Perdana Menteri Islandia mengundurkan diri di tengah skandal Panama Papers, kata seorang pejabat
Perdana Menteri Islandia mengundurkan diri pada hari Selasa di tengah laporan bahwa ia dan istrinya telah mendirikan perusahaan luar negeri dengan bantuan firma hukum Panama di tengah kebocoran penghindaran pajak besar-besaran, mewakili pemimpin dunia pertama yang muncul dalam skandal Panama Papers keluar. , kata seorang pejabat pemerintah kepada media lokal.
Perdana Menteri Sigmundur David Gunnlaugsson membantah melakukan tindakan ilegal dan mengatakan dia membayar semua pajak. Para penentang berpendapat bahwa perusahaannya, yang didirikan di Kepulauan Virgin Britania Raya, mewakili konflik kepentingan yang serius karena perusahaan tersebut memiliki investasi di bank-bank Islandia yang bangkrut dan pemerintahnya bertanggung jawab untuk mengawasinya.
Menteri Pertanian Sigurdur Ingi Johannsson mengatakan kepada media penyiaran Islandia RUV bahwa Gunnlaugsson akan mengundurkan diri sebagai pemimpin pemerintahan koalisi negara tersebut. Presiden Islandia, Ólafur Ragnar Grímsson, belum mengonfirmasi bahwa ia telah menerima pengunduran diri tersebut.
Laporan yang diambil dari 11,5 juta dokumen yang bocor dan dirilis pada akhir pekan merinci bagaimana dan di mana politisi, pengusaha, dan selebriti menyembunyikan kekayaan mereka. Laporan yang dibuat oleh koalisi media internasional yang bekerja sama dengan Konsorsium Jurnalis Investigasi Internasional yang berbasis di Washington didasarkan pada dokumen dari firma hukum Mossack Fonseca yang berbasis di Panama, salah satu pendiri perusahaan cangkang terbesar di dunia.

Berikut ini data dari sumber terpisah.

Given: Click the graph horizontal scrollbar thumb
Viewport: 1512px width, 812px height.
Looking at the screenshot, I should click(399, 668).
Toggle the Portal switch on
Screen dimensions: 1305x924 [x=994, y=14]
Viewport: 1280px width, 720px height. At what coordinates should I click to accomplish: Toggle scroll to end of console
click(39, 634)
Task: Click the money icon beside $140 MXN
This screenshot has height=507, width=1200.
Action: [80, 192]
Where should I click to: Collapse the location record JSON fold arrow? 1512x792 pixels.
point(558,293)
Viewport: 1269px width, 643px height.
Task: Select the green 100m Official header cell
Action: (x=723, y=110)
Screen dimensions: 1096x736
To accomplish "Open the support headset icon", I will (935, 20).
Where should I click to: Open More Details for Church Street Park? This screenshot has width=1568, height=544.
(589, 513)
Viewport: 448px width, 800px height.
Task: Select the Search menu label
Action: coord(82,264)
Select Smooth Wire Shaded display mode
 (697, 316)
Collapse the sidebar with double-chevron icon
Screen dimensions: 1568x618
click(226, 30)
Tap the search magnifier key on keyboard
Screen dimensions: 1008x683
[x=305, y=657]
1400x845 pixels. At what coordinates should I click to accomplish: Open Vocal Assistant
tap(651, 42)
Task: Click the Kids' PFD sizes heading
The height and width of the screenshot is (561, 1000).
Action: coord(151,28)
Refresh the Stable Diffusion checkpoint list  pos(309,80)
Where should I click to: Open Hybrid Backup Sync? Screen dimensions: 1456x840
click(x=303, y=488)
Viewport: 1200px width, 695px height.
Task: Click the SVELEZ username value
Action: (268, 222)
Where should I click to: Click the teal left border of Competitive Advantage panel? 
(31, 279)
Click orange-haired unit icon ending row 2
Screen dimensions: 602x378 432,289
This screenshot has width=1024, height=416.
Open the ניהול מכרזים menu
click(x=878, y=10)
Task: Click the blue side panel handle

Berbagai kelompok oposisi merencanakan protes di Islandia pada Selasa malam untuk pemilu baru. Parlemen tidak sedang bersidang, namun pembahasan mengenai krisis ini diperkirakan akan dilanjutkan akhir pekan ini.
Panama Papers juga melibatkan lingkaran dalam Presiden Rusia Vladimir Putin, serta presiden Argentina dan Ukraina, antara lain.
Dokumen yang bocor tersebut menuduh bahwa Gunnlaugsson dan istrinya mendirikan perusahaan bernama Wintris di Kepulauan Virgin Britania Raya dengan bantuan firma hukum Panama.
Sebelumnya pada hari Selasa, Gunnlaugsson mencoba membubarkan parlemen dan mengadakan pemilihan awal, namun presiden mengatakan dia ingin berkonsultasi dengan para pemimpin partai lain sebelum menyetujui untuk mengakhiri pemerintahan koalisi antara Partai Progresif kanan-tengah Gunnlaugsson dan Partai Kemerdekaan.
“Saya perlu memastikan apakah ada dukungan untuk pembubaran (parlemen) di dalam koalisi yang berkuasa dan lainnya. Perdana menteri belum bisa memastikan hal ini untuk saya, dan oleh karena itu saya tidak siap untuk membubarkan parlemen pada tahap ini,” kata Grimsson. Presiden berencana bertemu dengan anggota parlemen dari Partai Kemerdekaan pada hari Selasa untuk membahas krisis tersebut.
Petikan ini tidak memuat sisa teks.